Mentaltraining

Durch das zunehmend höhere Ausbildungsniveau und die gleichzeitig größere Konkurrenz bei weniger verfügbaren Festanstellungen ist das Abrufen der bestmöglichen Leistung im Probespiel wichtiger denn je. Zur Vorbereitung auf diesen Moment, der für eine Karriere als Orchestermusiker entscheidend ist, greifen wir daher auf Methoden zurück, die auch aus dem Leistungssport bekannt sind: Coaching, Mentaltraining und Videoanalyse.

Regelmäßiges Mentaltraining wird von unserer langjährigen Konzertmeisterin Karin Boerries angeboten, die ausgebildeter Mentalcoach ist. Bei ihr lernen die Mitglieder der Akademie Selbst- und Übemanagement sowie den Umgang mit Stresssituationen. Sie analysieren ihre Auftritte und erfahren, wie ein Orchester im Inneren funktioniert.

 

Künstlerisches Potential optimal entfalten –

Das Mentaltraining in der PHO

von Karin Boerries  (www.musikerberatung-frankfurt.de)

»Bei Musikern beginnt die Hinwendung zu einem Instrument und die Bindung an den späteren Beruf meistens schon im Grundschulalter, zeitgleich mit der Fähigkeit, Lesen und Sch- reiben zu lernen – bei Streichern nicht selten sogar noch früher. Unsere Stipendiaten waren also in einer ganz besonderen Weise mit ihren Instrumenten verbunden, noch bevor sie wussten, dass aus ihrer Begabung Begeisterung und schließlich aus Leidenschaft Beruf(ung) werden würde.

Wenn die Entscheidung für ein Kulturorchester gefallen ist, gilt es, in einem Probespiel den dortigen Orchestermitgliedern viele Qualitäten zu beweisen: Man muss natürlich perfekt vorbereitet sein und es dürfen keine technischen Mängel hörbar werden. Mehr noch geht es aber darum, seine individuellen musikalischen Ausdrucksmöglichkeiten zu zeigen und als eigenständige Musikerpersönlichkeit zu überzeugen.

Das erste Jahr im Orchester ist für jeden jungen Musiker eine besondere Herausforderung. Im sogenannten Probejahr steht der neue Kollege / die neue Kollegin unter steter Beobachtung, wie er / sie sich im Kollektiv ein- und anpassen kann. Dabei werden z.B. Auffassungsgabe, Körpersprache, Klangkultur und Zusammenspiel je nach Orchester unterschiedlich bewertet.

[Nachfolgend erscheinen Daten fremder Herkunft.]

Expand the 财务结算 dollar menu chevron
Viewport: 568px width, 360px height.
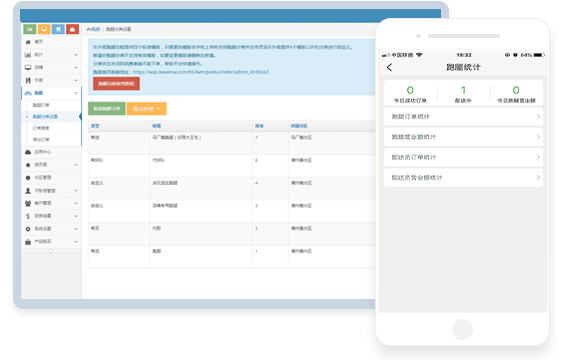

Plötzlich werden also völlig neue Kompetenzen gefordert. Während in einem solistisch ausgerichteten Studium noch Individualität und Besonderheit gelehrt und gelernt wurden, stehen nun im Probejahr ganz andere Tugenden im Vordergrund: das Sich-Anpassen-Können und die Fähigkeit, sich unter- und einzuordnen ohne dabei die eigene Persönlichkeit zu verleugnen. Ein schwieriger Spagat: Der wichtige Schritt vom ICH zum WIR muss gemeistert werden. In diesem Spannungsfeld und an dieser zukunftsentscheidenden Stelle ist Beratung und Coaching besonders hilfreich und wertvoll.

Als ehemalige langjährige Konzertmeisterin des Frankfurter Opern- und Museumsorchesters bin ich mit derlei orchesterspezifischen Herausforderungen bestens vertraut. Als ausgebildete Mentalberaterin arbeite ich persönlich und in regelmäßigen Einzelcoachings mit den Stipendiaten. Ich stehe ihnen als ständige Ansprechpartnerin für alle Fragen und Probleme, die sich in ihren alltäglichen Orchestersituationen ergeben, zur Verfügung. Außerdem simuliere ich in regelmäßigen Abständen Probespiele, deren Videoaufzeichnungen dann individuell und im geschützten Raum evaluiert werden können. Gleichzeitig sorge ich für einen offenen und konstruktiven Austausch untereinander und initiiere Gesprächsrunden.

Nicht zuletzt sehe ich mich als Bindeglied zwischen den Mitgliedern der Orchesterakademie und dem Orchester – denn nur da, wo eine offene Kommunikation möglich ist, kann sich künstlerisches Potential optimal entfalten.«

Karin Boerries war 26 Jahre lang Konzertmeisterin des Frankfurter Opern- und Museumsorchesters. Sie ist ausgebildeter Mentalcoach und leitet das Training der Paul-Hindemith-Orchesterakademie.